Many of these gaps can be quickly addressed, if the government, as the pre-dominant player and the trusted arbitrator, recognises the role of multiple stakeholders who can help India achieve its true potential. To start with, there are several stakeholders within the government who need to work far more closely than their current protocol allows.

This means all stakeholders within the government – be it the Prime Minister’s Office, the National Security Council and its Secretariat, the Ministry of Communications and Information Technology, the Ministries of Law and Home Affairs, the security agencies, etc. – establish institutional mechanisms to work with each other rather than at cross-purposes.

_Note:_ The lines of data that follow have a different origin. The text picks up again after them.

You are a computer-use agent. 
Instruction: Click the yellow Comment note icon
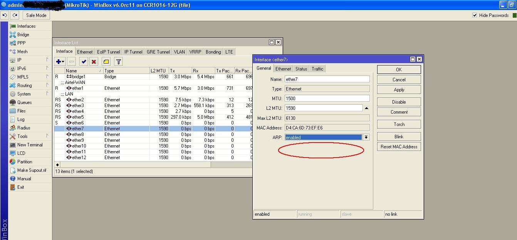pyautogui.click(x=106, y=62)
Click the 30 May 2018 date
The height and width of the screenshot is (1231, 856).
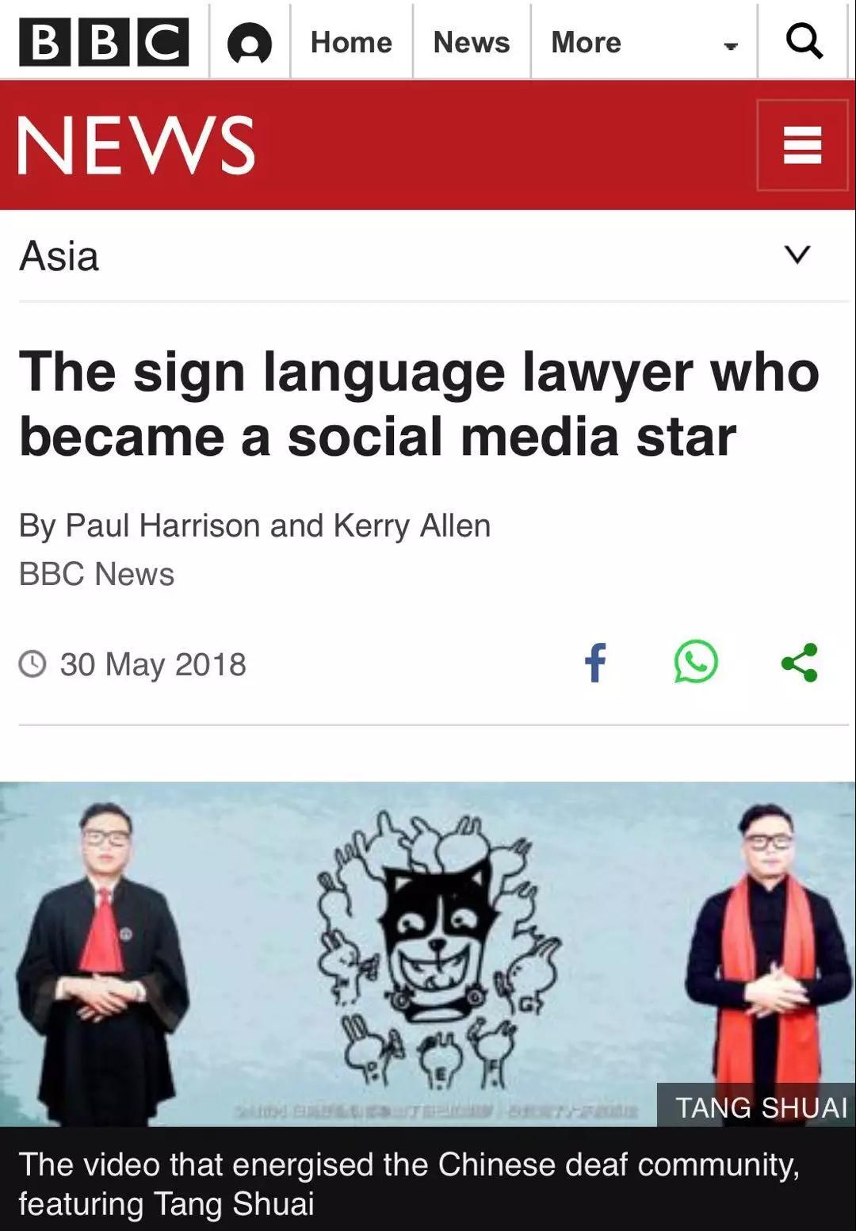[153, 664]
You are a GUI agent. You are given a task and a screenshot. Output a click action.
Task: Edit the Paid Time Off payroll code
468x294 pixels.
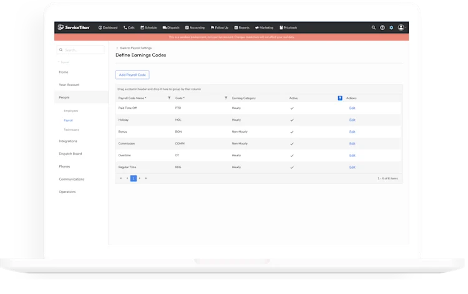(352, 108)
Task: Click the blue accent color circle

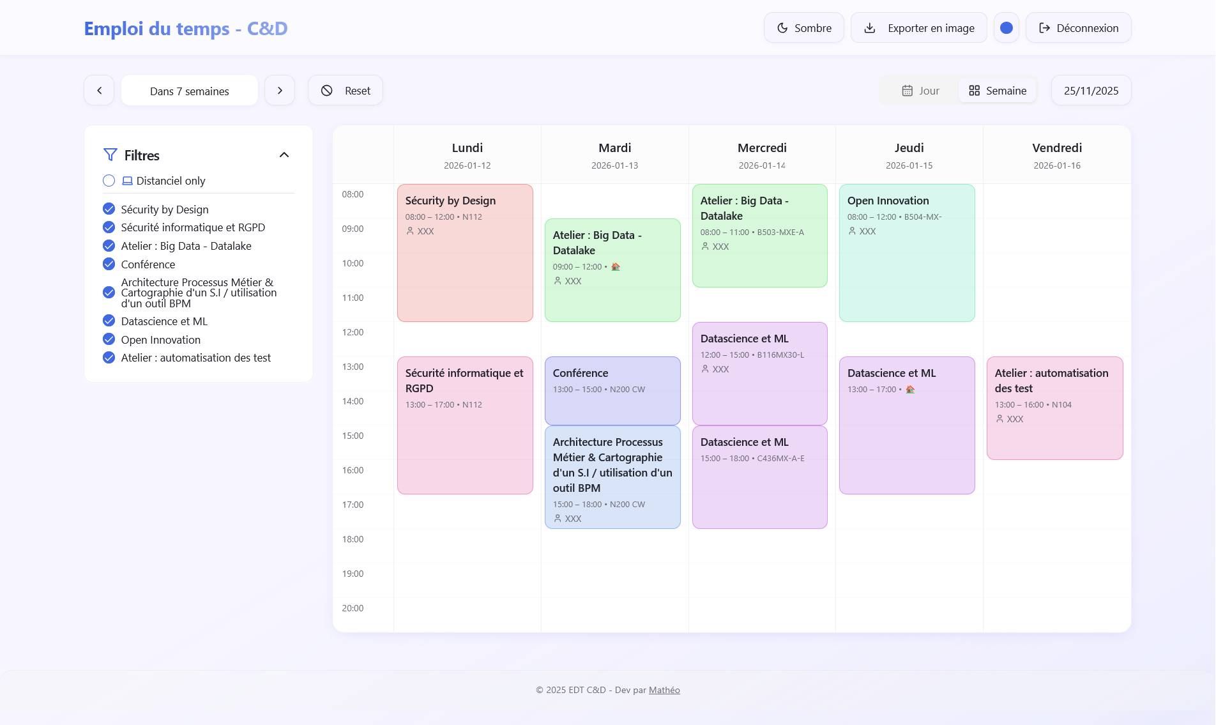Action: pyautogui.click(x=1006, y=28)
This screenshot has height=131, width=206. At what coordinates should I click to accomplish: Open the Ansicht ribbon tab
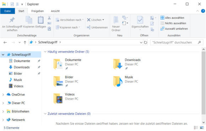pyautogui.click(x=55, y=11)
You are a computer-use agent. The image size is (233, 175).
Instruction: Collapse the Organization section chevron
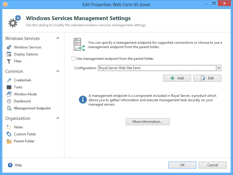tap(58, 118)
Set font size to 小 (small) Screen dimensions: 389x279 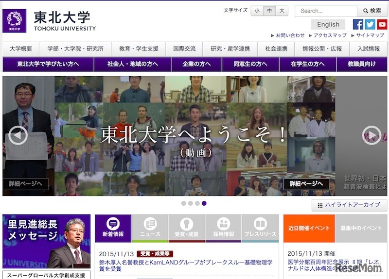point(257,11)
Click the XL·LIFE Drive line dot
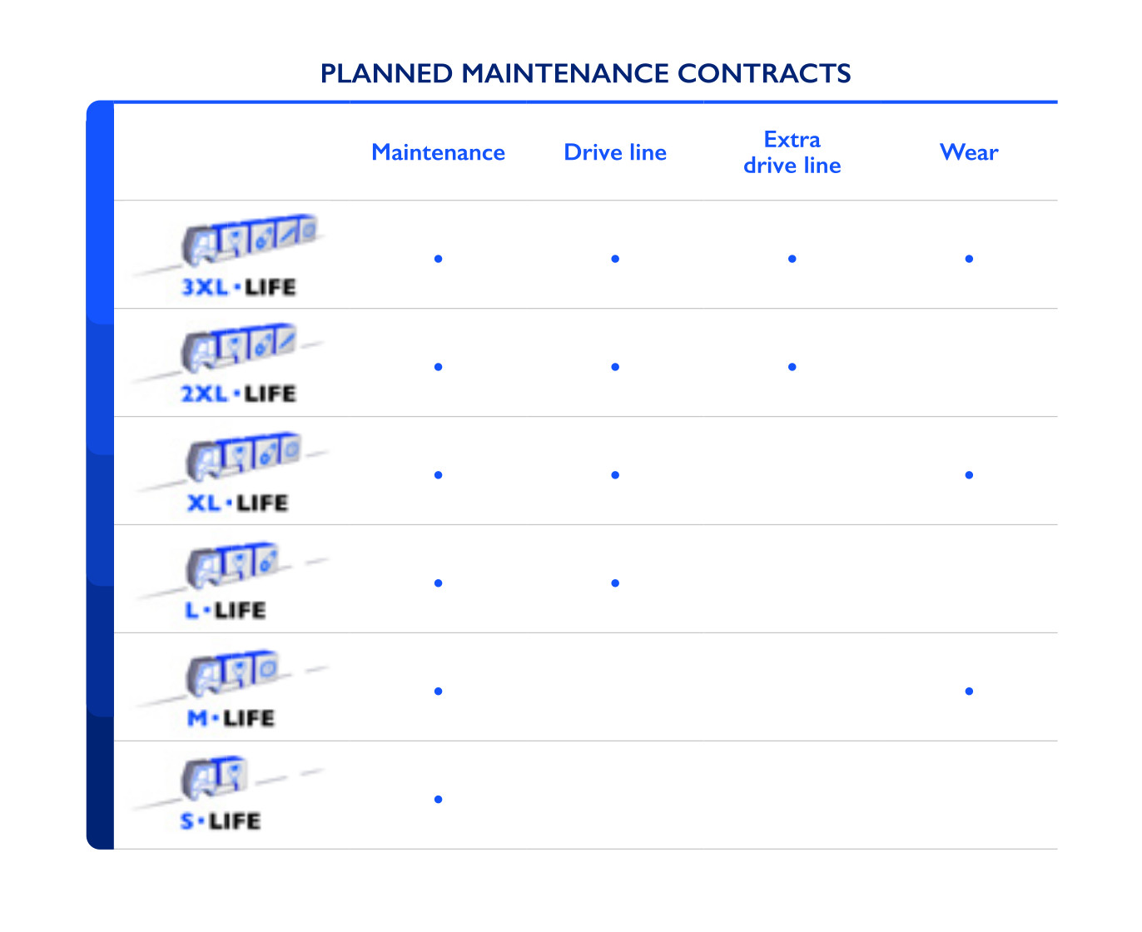This screenshot has height=932, width=1142. click(x=615, y=475)
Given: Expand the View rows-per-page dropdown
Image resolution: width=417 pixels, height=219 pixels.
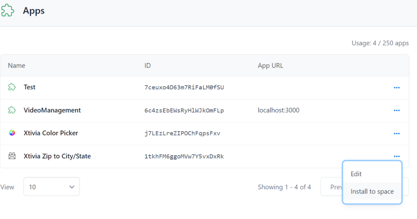Looking at the screenshot, I should click(x=51, y=187).
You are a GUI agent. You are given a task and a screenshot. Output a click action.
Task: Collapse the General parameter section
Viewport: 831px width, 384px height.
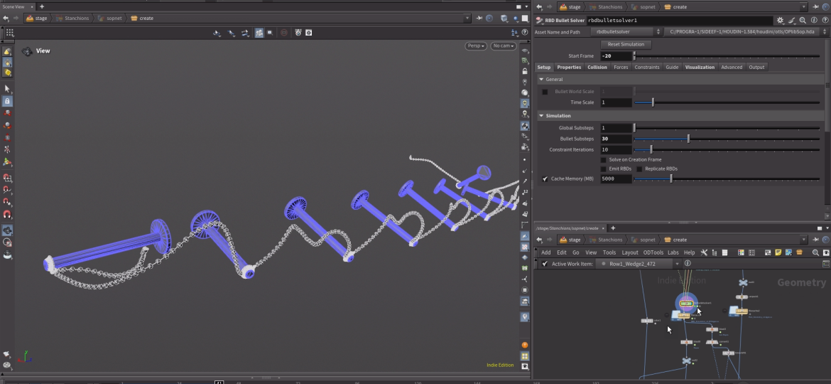(541, 80)
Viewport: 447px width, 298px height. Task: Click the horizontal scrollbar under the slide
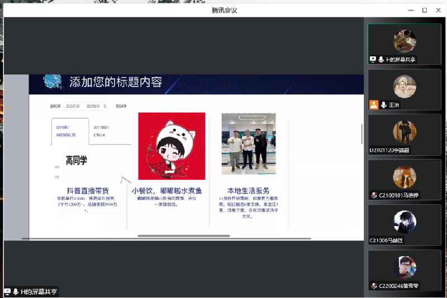tap(184, 236)
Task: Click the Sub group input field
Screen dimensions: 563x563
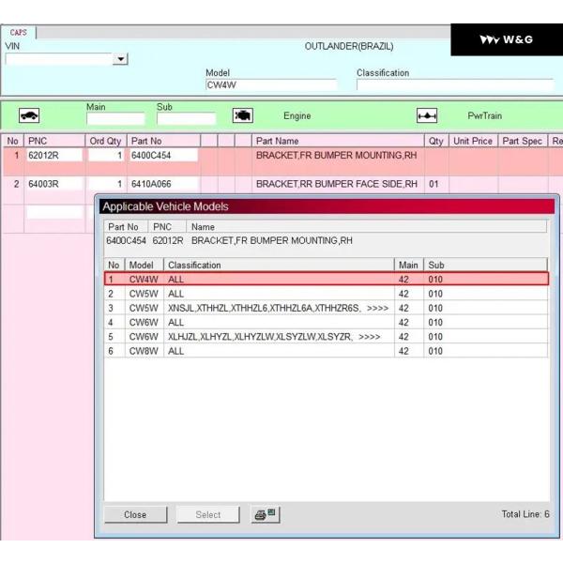Action: tap(186, 119)
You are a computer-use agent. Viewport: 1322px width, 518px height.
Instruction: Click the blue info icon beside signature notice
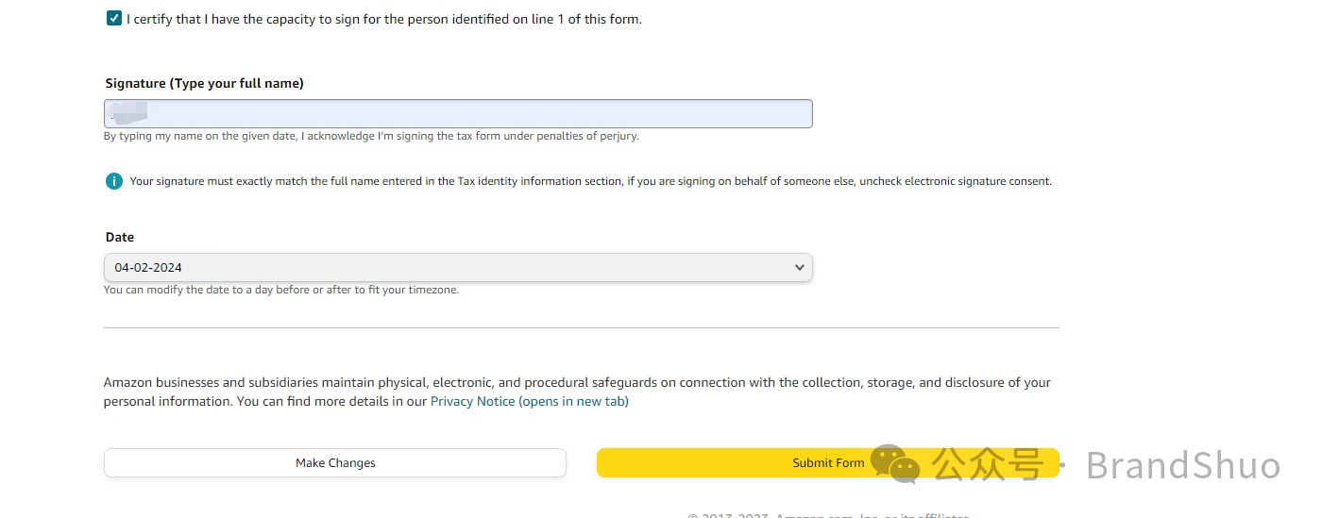[x=114, y=181]
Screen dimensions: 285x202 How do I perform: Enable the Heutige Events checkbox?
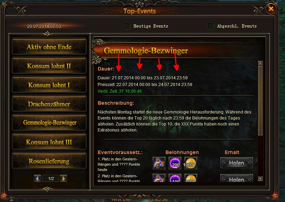pos(127,26)
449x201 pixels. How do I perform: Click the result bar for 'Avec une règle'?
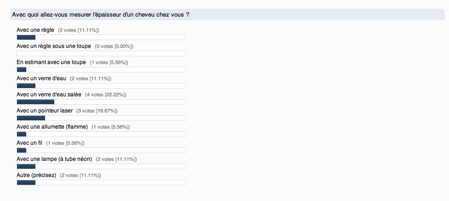click(x=101, y=37)
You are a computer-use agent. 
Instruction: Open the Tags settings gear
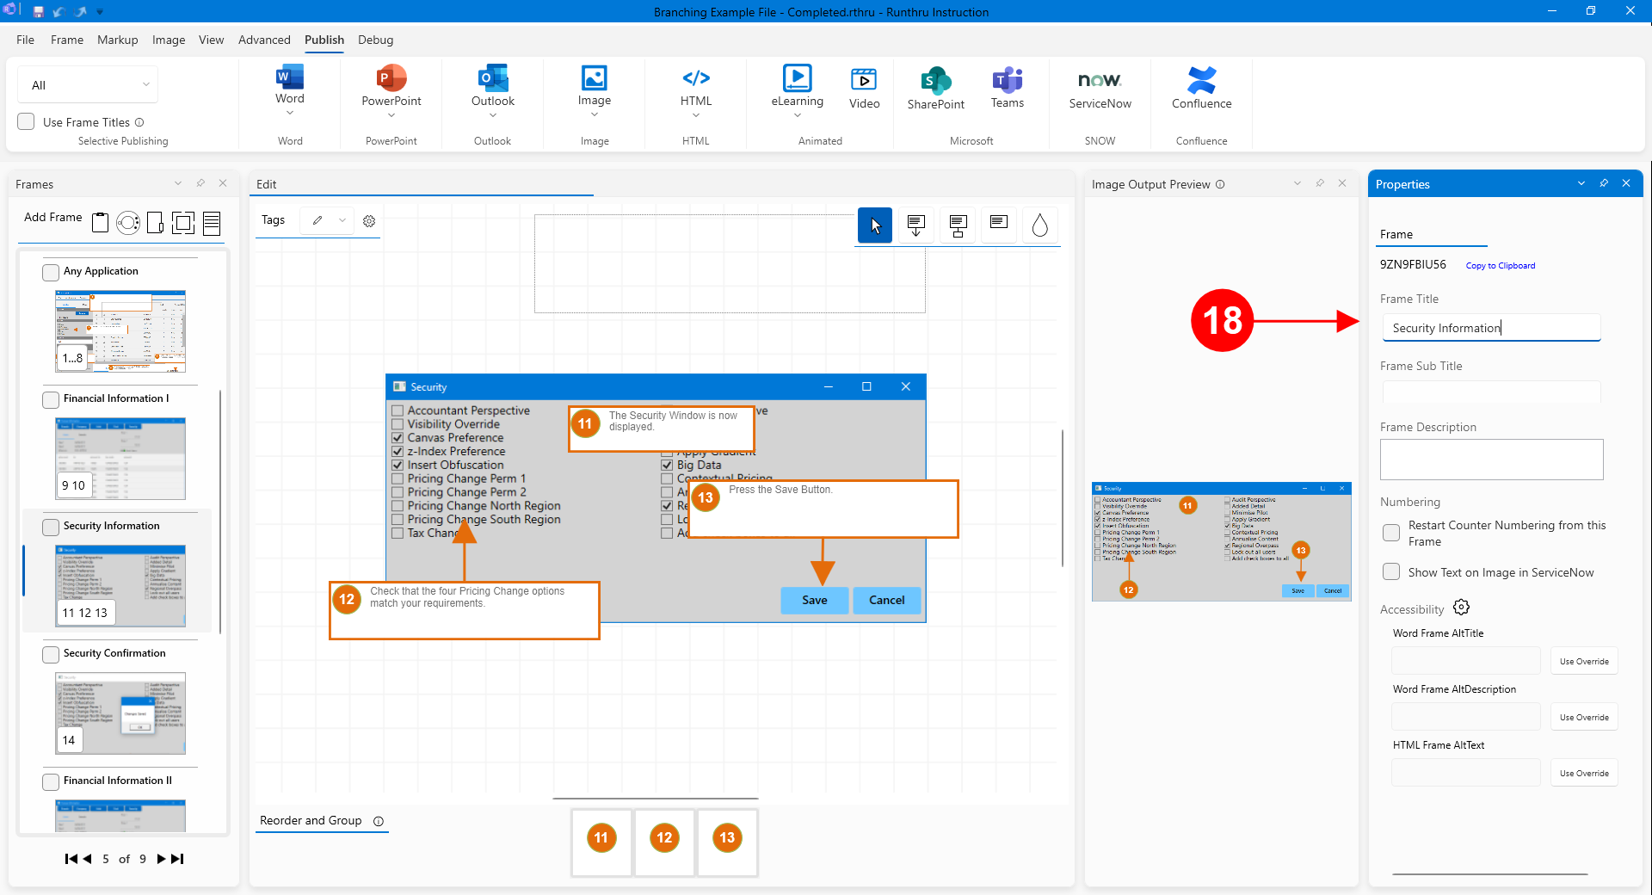[x=369, y=221]
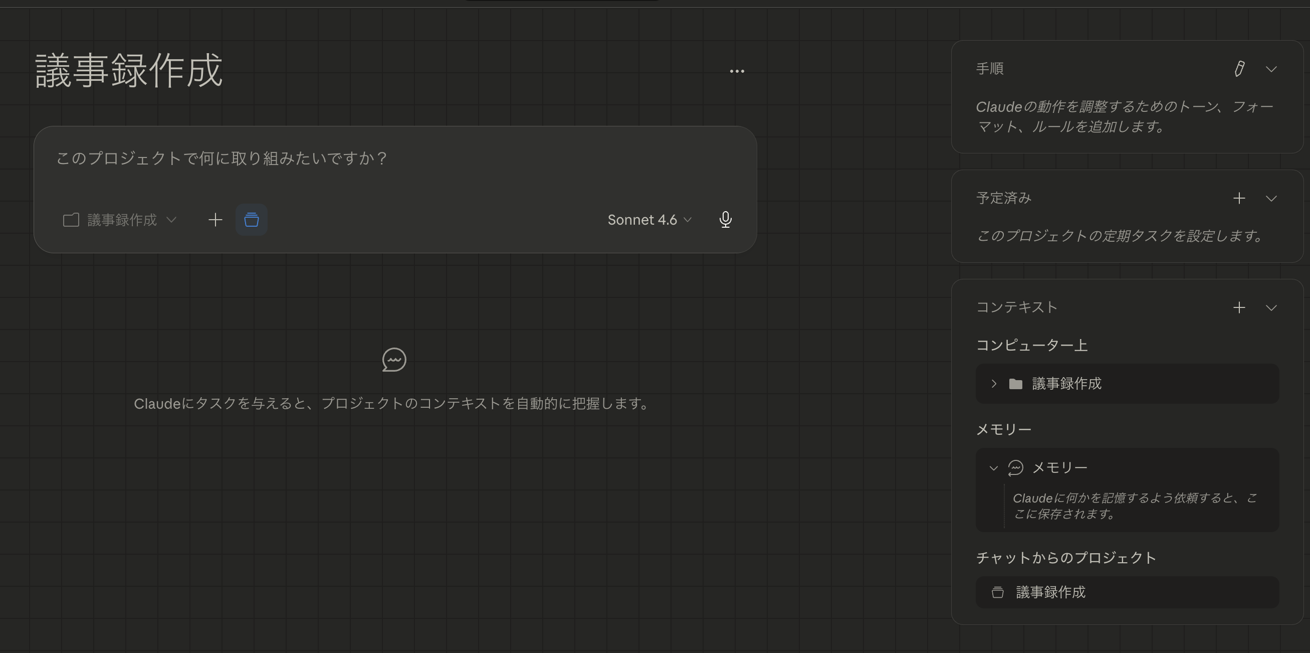Click the pencil icon to edit 手順
This screenshot has width=1310, height=653.
coord(1239,69)
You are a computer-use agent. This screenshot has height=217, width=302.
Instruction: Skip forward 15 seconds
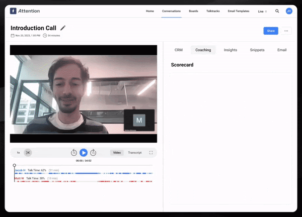(x=93, y=153)
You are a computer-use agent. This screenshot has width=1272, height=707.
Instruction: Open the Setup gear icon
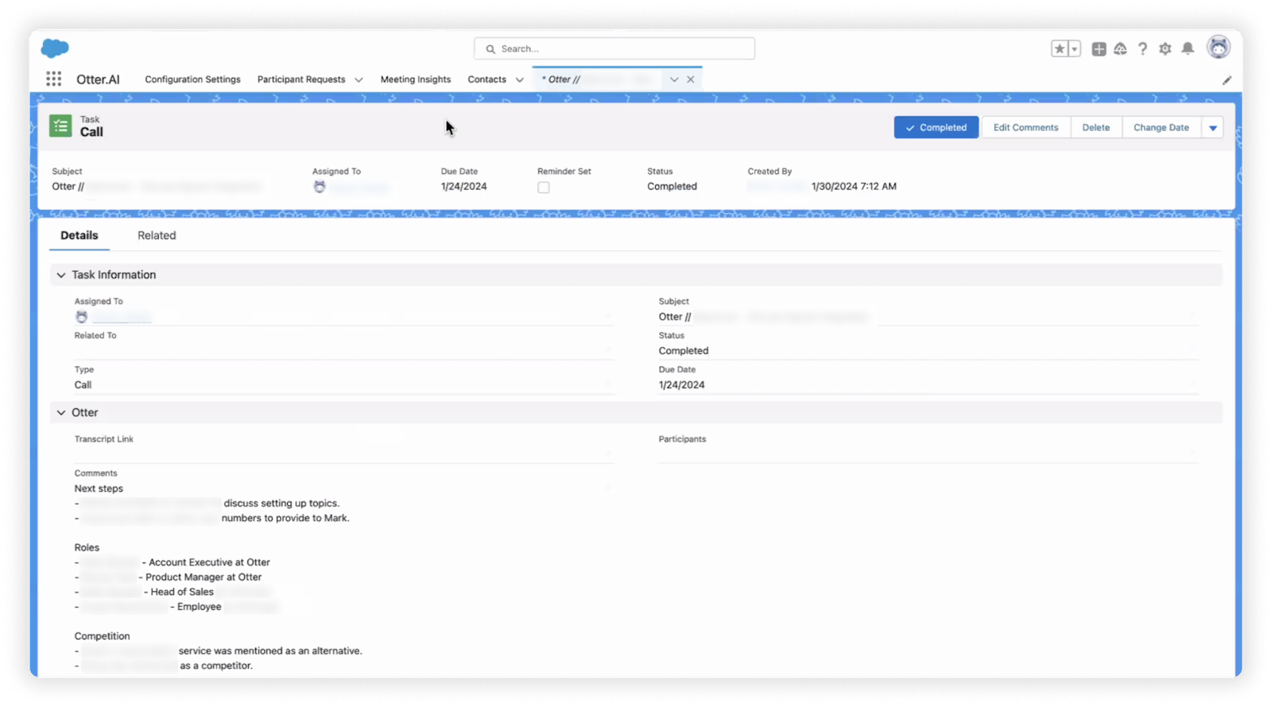[1165, 49]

This seems to have been addressed to an extent but there remains a vast scope for improvement.

That said, there is a much bigger set of stakeholders who reside outside the government. They wield varying degrees of influence and capacity, but are all critical for meeting India’s true potential to play a leading role on the global stage. In many ways, if the collapse of the Soviet Union created a new world order, then the advent of the World Wide Web has now, once again, ushered in a completely new framework for the next world order.

This means that India needs to harness every stakeholder at its disposal to achieve its true potential, while this new global framework is still evolving. These stakeholders – the private sector, civil society, academia and the technical community – are all waiting to be tapped and used to bring about a new paradigm that has enormous benefits for India. For a number of historical reasons, as documented in detail in this paper, these groups of stakeholders continue to be outside the realm of policy making in India, which works to its disadvantage. If this great set of resources/​stakeholders can be harnessed in a meaningful manner, then India’s stated objective to emerge as a global power can be achieved.